#### What to do:
Write out the passage on converging accounting standards word for word, starting at "CONVERGENCE WITH INTERNATIONAL" and ending at "cross-border financial reporting.".

CONVERGENCE WITH INTERNATIONAL ACCOUNTING STANDARDS

Background

  • The Financial Accounting Standards Board (FASB) is working with the International Accounting Standards Board (IASB) to converge their respective accounting standards into a robust set of rules that will meet the needs of preparers and users in all global constituencies.
  • After their joint meeting in September 2002, the FASB and the IASB issued their “Norwalk Agreement” in which they each acknowledged their commitment to the development of high quality, compatible accounting standards that could be used for both domestic and cross-border financial reporting.
    • At that meeting, the FASB and the IASB pledged to use their best efforts (a) to make their existing financial reporting standards fully compatible as soon as is practicable and (b) to coordinate their future work programs to ensure that, once achieved, compatibility is maintained.
  • At their meetings in April and October 2005, the FASB and the IASB reaffirmed their commitment to the convergence of U.S. generally accepted accounting principles (U.S. GAAP) and International Financial Reporting Standards (IFRS). A common set of high-quality global standards remains the long-term strategic priority of both the FASB and the IASB.

#### Data excerpt:
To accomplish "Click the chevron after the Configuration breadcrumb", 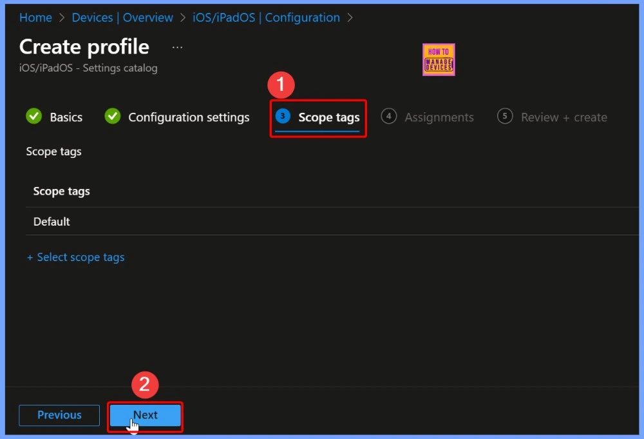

#### Task solution:
CONVERGENCE WITH INTERNATIONAL ACCOUNTING STANDARDS

Background

  • The Financial Accounting Standards Board (FASB) is working with the International Accounting Standards Board (IASB) to converge their respective accounting standards into a robust set of rules that will meet the needs of preparers and users in all global constituencies.
  • After their joint meeting in September 2002, the FASB and the IASB issued their “Norwalk Agreement” in which they each acknowledged their commitment to the development of high quality, compatible accounting standards that could be used for both domestic and cross-border financial reporting.